Yesterday on Facebook, my aunt N posted this as her status message:
I have carried a baby within my body. I have nourished and comforted a child on my chest. I have kissed booboos, wiped tears, been woken up in the middle of the night to a feverish child and more, but I wouldn't have it any other way. My body isn't magazine perfect, but when I look in the mirror, I see a Mom and there is NO greater honor. I Love and cherish my kids!!!
(Let me be clear here, as there was come confusion when I posted about this on the DoNM board, that this was not what I took issue with. That part is coming up.)
Because, as a proud mom myself, I wholeheartedly agreed with her sentiment, I posted "AMEN!!" as a response. Shortly after that, my NGM chimed in with: "You're so right N, having children is the most wonderful gift from God." THIS was the part that caused me to roll my eyes.
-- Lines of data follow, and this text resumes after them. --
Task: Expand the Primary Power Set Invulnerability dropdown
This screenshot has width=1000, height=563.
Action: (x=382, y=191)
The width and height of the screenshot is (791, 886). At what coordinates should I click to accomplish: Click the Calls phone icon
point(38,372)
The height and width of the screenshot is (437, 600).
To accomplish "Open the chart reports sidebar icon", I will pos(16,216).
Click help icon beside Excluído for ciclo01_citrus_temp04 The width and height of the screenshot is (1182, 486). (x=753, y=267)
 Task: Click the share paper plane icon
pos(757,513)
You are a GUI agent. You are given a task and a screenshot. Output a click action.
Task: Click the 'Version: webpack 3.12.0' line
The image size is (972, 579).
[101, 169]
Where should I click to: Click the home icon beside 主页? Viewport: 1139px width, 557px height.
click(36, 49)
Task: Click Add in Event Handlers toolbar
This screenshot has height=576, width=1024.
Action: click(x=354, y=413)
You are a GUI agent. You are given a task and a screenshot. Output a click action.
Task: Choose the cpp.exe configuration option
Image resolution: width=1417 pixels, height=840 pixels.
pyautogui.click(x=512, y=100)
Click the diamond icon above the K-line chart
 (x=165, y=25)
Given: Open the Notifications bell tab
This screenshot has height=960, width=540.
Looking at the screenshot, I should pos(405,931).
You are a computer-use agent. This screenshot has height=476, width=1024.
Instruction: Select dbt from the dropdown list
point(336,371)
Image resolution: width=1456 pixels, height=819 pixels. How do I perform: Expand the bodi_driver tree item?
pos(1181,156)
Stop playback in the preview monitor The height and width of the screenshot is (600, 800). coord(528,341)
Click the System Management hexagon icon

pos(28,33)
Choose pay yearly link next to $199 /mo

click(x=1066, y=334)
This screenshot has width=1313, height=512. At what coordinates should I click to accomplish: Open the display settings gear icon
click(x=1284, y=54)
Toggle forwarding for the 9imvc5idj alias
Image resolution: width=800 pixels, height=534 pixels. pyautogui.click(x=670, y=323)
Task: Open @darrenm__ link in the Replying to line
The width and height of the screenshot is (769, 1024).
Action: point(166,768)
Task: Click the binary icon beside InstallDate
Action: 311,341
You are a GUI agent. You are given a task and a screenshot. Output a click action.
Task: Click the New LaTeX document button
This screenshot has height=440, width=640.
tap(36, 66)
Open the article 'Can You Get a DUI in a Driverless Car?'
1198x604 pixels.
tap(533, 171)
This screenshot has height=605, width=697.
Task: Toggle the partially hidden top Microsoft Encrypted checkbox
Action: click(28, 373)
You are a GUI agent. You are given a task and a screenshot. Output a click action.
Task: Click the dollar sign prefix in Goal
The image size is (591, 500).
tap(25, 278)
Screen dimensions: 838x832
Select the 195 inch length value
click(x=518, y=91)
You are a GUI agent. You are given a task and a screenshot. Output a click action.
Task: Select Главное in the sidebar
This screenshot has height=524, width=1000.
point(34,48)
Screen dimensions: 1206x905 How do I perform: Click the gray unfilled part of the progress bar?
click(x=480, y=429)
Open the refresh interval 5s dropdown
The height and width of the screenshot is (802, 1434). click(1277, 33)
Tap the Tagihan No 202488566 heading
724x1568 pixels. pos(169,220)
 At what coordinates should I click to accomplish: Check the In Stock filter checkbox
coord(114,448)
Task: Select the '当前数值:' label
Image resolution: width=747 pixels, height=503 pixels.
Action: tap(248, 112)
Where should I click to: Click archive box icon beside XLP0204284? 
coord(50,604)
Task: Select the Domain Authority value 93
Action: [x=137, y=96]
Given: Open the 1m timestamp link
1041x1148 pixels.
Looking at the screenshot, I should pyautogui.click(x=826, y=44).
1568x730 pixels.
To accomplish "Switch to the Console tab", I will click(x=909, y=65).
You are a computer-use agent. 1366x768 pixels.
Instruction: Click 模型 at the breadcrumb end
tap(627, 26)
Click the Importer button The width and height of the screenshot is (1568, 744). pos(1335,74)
It's not that I was hurt exactly, it was more a feeling of, "Seriously? Again with the stupid P/A game playing?" *sigh* It was the feeling of being sick and tired of my N FOO never just coming out and saying what's on their mind but instead playing these little mind games all the time. And I actually probably wouldn't have thought anything of it at all had it not been posted after my response and/or had my NGM not made similar comments before that were later confirmed by others to be intended as P/A.
At this point, I'd almost rather just receive a nasty, scathing email from each of them and be done with it all. These constant P/A games are like trying to watch a movie and having a gnat keep flying into your field of vision or like having one of those itches that you can't scratch. Not painful but a major nuisance and irritating as all hell.
For the record, the problem has since been taken care of. I had already blocked a few of my N FOO members several months ago when I originally unfriended all of them on FB. However, several people had their settings set in such a way that only people on their friends list could search for them so when I tried to block them, I was unable to find them. Thankfully, someone on the DoNM board knew another way I could do it so I was able to block the remaining people yesterday. YAY! So now, I no longer have to worry about seeing their stupid comments and wonder "Did they mean that to be nasty or not?".
On a bit of a side note, I continue to be amazed at how far I've come in just a few months. Even as recently as July, I think something like the P/A jab on FB probably would have upset me quite a bit and I'd have continued hurting and chewing on it for at least a couple days. Instead, yesterday I merely rolled my eyes and thought, "Oh for pete's sake! Again?!" and set about finding a way to take care of the problem.
It'll be interesting to see how I continue to heal and grow now that I'm NC.